**Work to complete:**
Reproduce the records verbatim, from the line containing "Task: Select the 常规 tab" through the end of the records, both ends included. Omit the pictures from your reproduction.

**Records supplied:**
--- Start ---

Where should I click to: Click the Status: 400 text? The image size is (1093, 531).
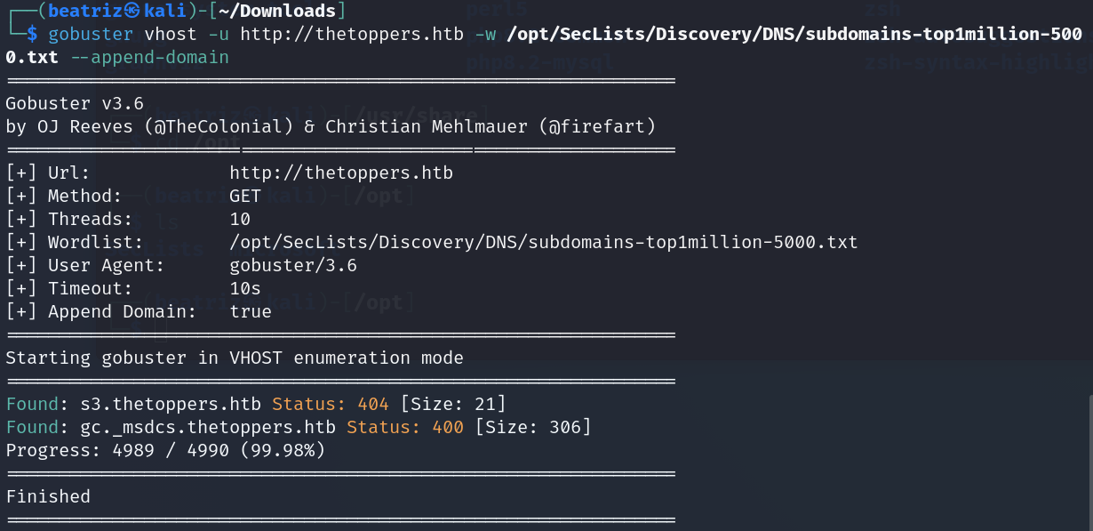(405, 427)
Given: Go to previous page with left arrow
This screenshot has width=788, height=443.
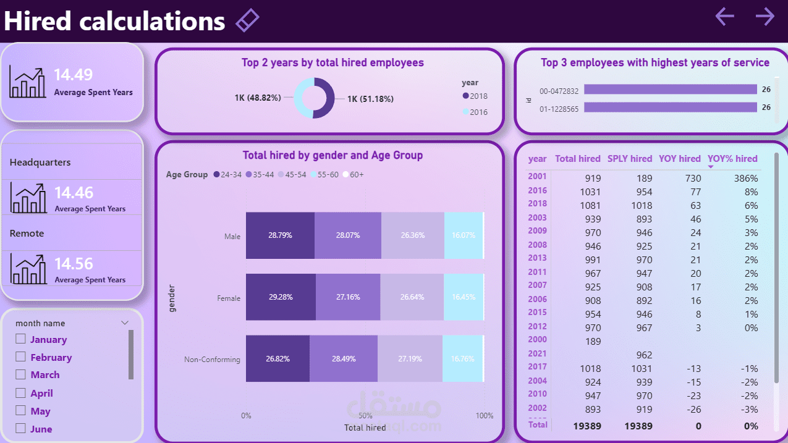Looking at the screenshot, I should (724, 17).
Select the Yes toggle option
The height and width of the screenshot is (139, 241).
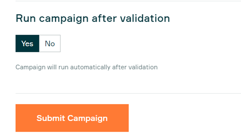27,44
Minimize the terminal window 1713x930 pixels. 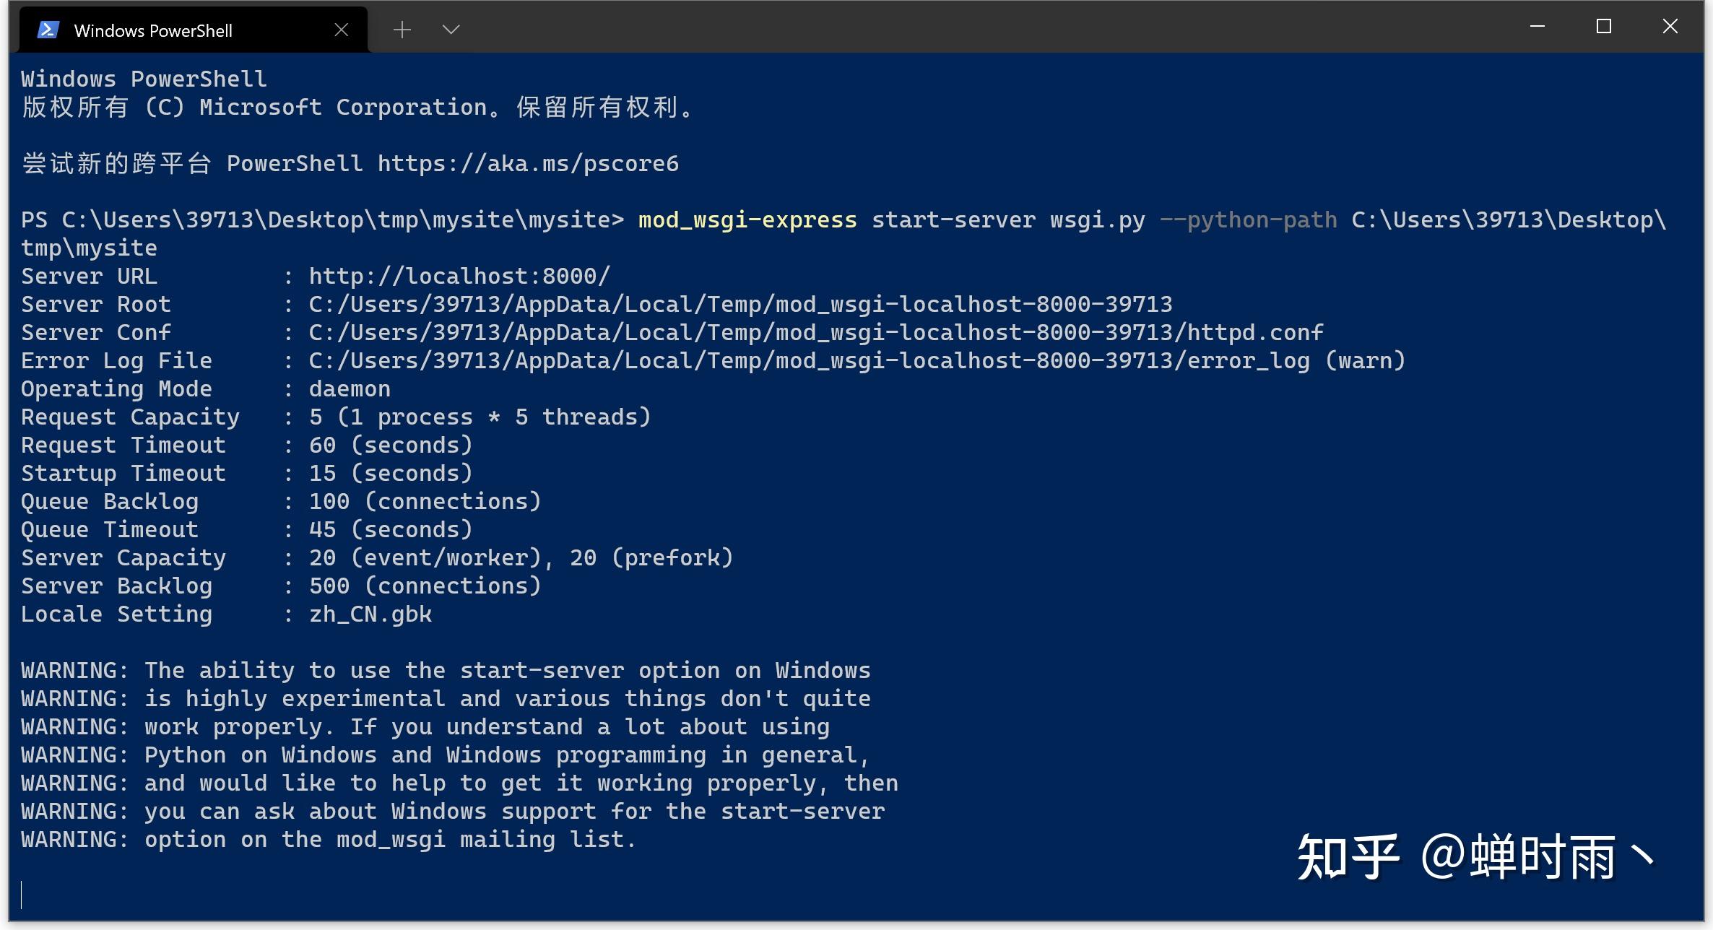point(1537,26)
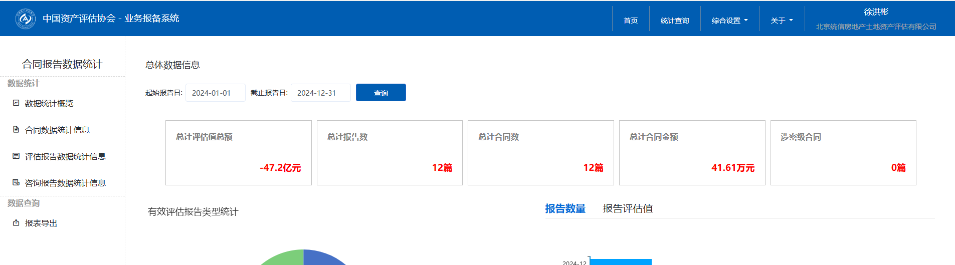Click the 2024-12 blue bar
Viewport: 955px width, 265px height.
[621, 262]

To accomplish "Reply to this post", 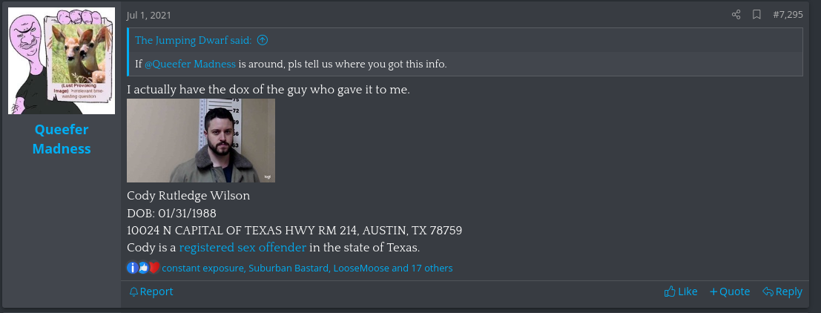I will 782,291.

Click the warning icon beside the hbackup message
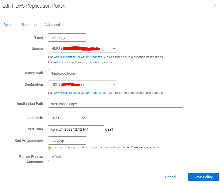tap(50, 147)
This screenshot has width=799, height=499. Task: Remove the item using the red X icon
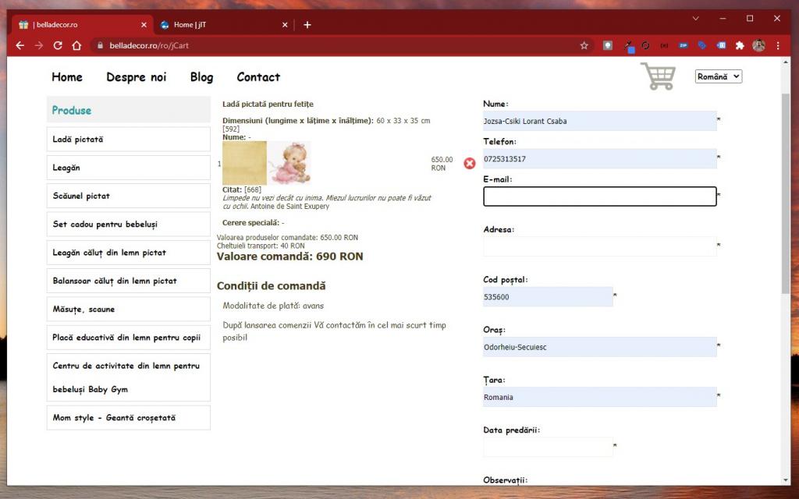point(470,163)
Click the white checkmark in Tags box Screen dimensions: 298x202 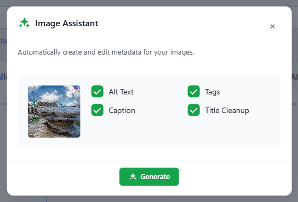pos(194,92)
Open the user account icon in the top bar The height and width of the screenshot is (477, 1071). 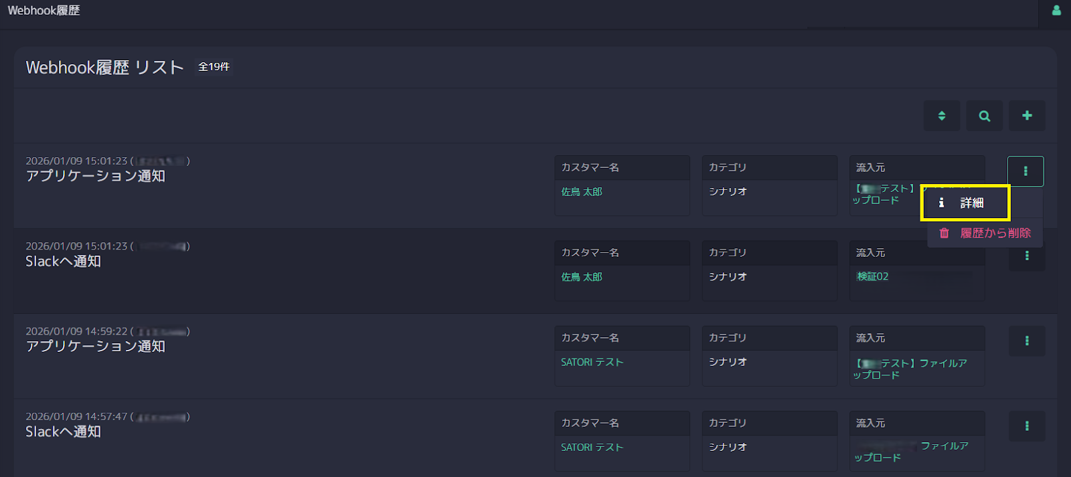[1056, 10]
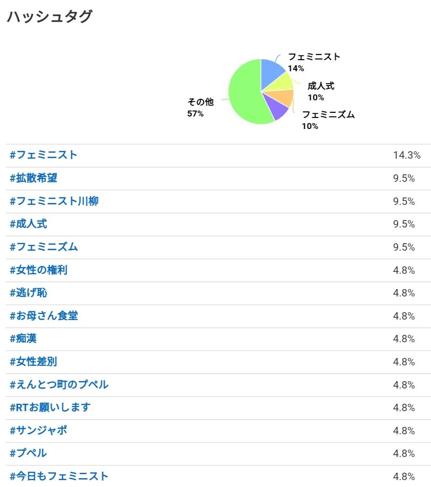Viewport: 431px width, 487px height.
Task: Open the #RTお願いします hashtag link
Action: point(50,407)
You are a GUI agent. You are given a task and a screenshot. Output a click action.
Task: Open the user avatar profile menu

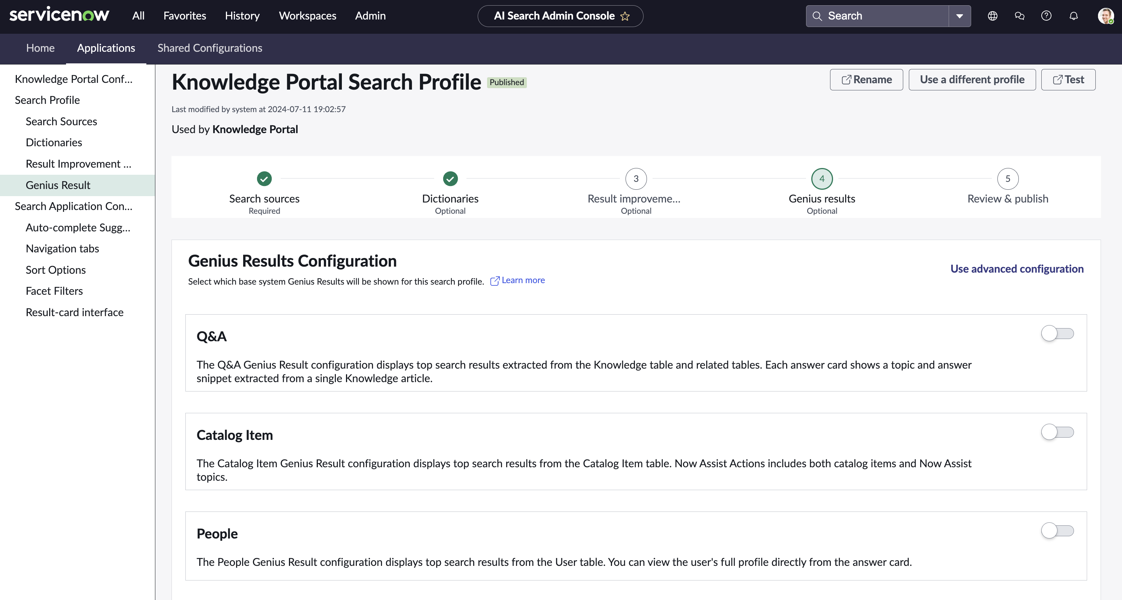pos(1105,16)
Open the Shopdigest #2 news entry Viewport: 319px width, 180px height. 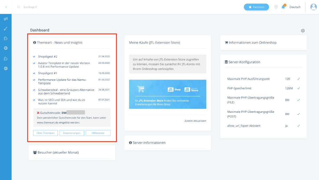click(x=48, y=57)
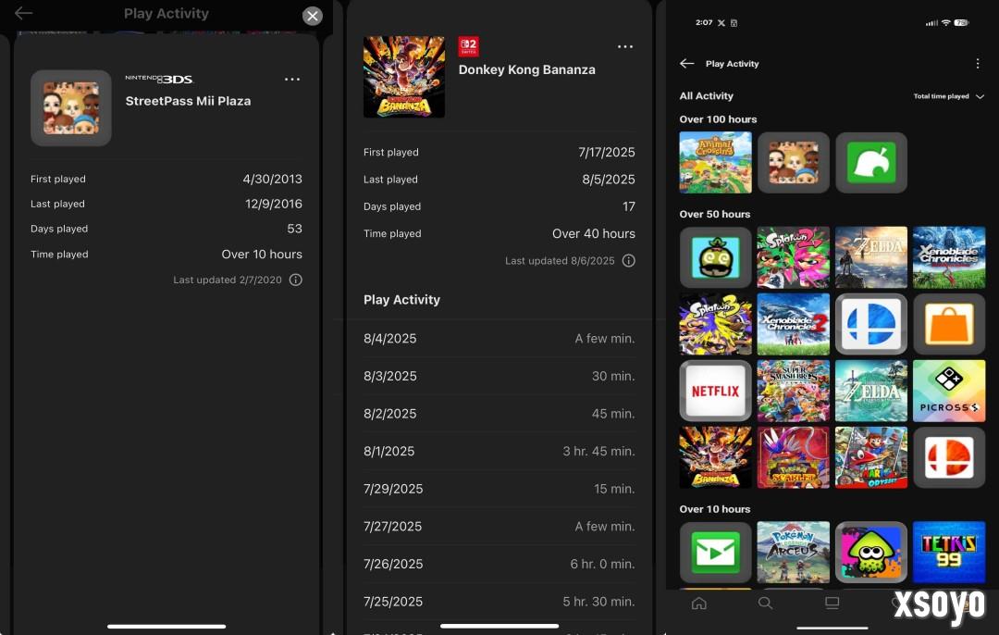
Task: Tap info icon beside Last updated 2/7/2020
Action: pyautogui.click(x=296, y=280)
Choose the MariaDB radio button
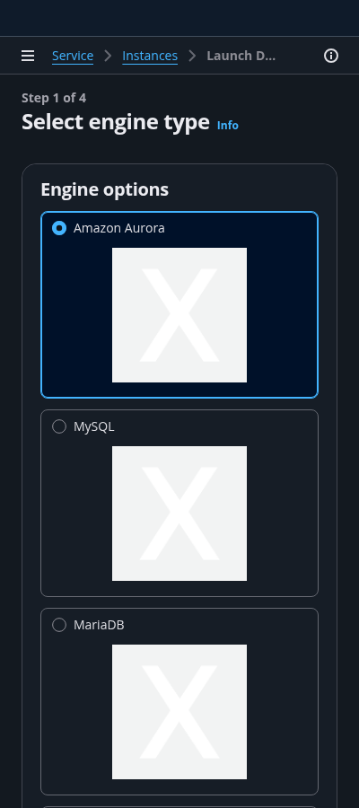The height and width of the screenshot is (808, 359). 59,625
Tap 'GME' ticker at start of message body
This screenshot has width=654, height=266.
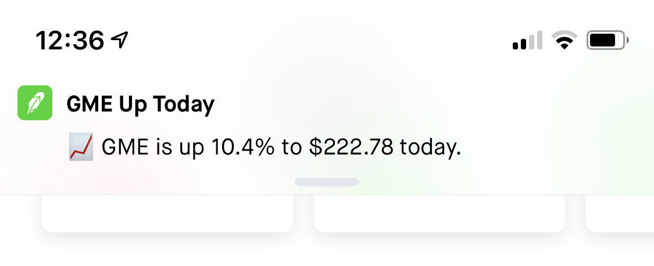click(x=125, y=147)
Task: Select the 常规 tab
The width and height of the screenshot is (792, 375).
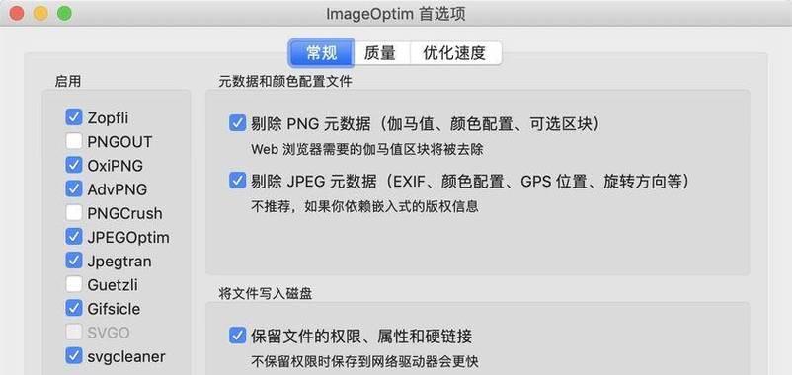Action: click(x=321, y=52)
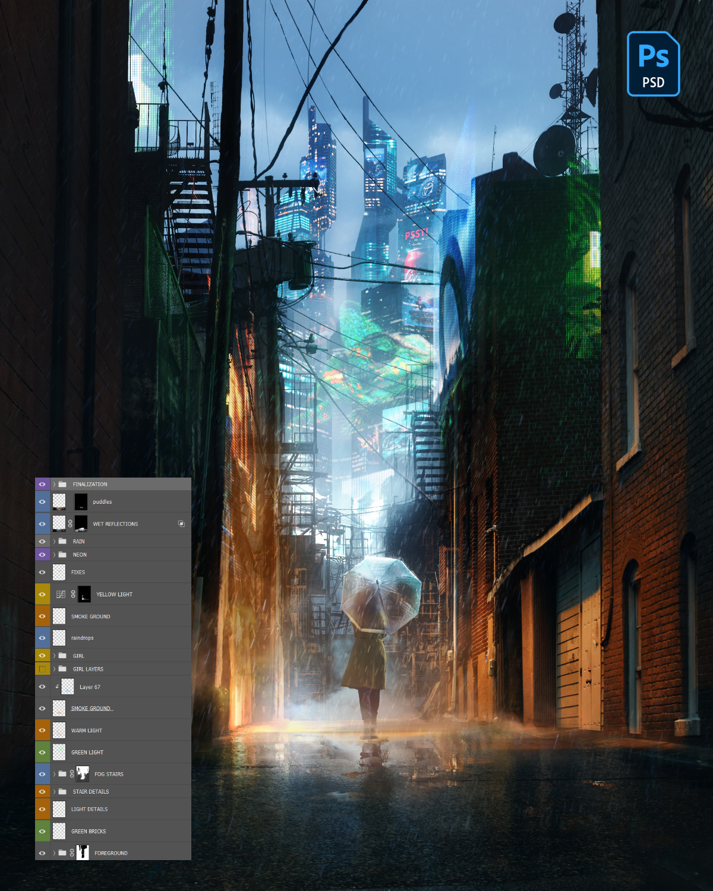Image resolution: width=713 pixels, height=891 pixels.
Task: Click the folder icon of the NEON group
Action: click(62, 554)
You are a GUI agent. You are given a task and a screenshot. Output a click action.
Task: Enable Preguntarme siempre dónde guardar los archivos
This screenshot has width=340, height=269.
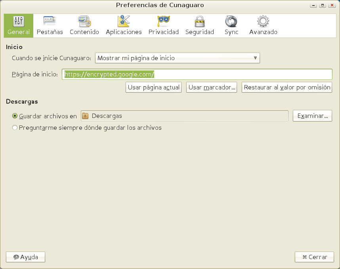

--- End ---

**Answer to this exercise:**
Task: Select the 常规 tab
The width and height of the screenshot is (792, 375).
Action: click(x=321, y=52)
Image resolution: width=713 pixels, height=891 pixels.
Task: Click the folder icon of the NEON group
Action: click(62, 554)
You are a GUI agent. You are given a task and a screenshot. Output a click action.
Task: Enable Preguntarme siempre dónde guardar los archivos
This screenshot has width=340, height=269.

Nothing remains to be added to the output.